## Exercise prompt
Please retype the items below word for word, starting at the line that contains "Select the D: drive" and continuing through the final item.

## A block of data

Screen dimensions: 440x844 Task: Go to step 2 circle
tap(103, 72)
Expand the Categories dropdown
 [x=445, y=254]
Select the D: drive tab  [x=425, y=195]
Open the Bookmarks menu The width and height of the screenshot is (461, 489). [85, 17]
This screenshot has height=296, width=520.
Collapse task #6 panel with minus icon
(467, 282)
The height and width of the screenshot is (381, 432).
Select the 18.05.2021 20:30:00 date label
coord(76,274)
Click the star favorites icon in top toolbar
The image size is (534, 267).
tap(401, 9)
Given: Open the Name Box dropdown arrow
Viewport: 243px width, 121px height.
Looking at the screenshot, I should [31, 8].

## Solved exercise
Select the D: drive tab  [x=425, y=195]
Open the Bookmarks menu The width and height of the screenshot is (461, 489). [85, 17]
This screenshot has height=296, width=520.
Collapse task #6 panel with minus icon
(467, 282)
The height and width of the screenshot is (381, 432).
Select the 18.05.2021 20:30:00 date label
coord(76,274)
Click the star favorites icon in top toolbar
The image size is (534, 267).
tap(401, 9)
Given: Open the Name Box dropdown arrow
Viewport: 243px width, 121px height.
Looking at the screenshot, I should [31, 8].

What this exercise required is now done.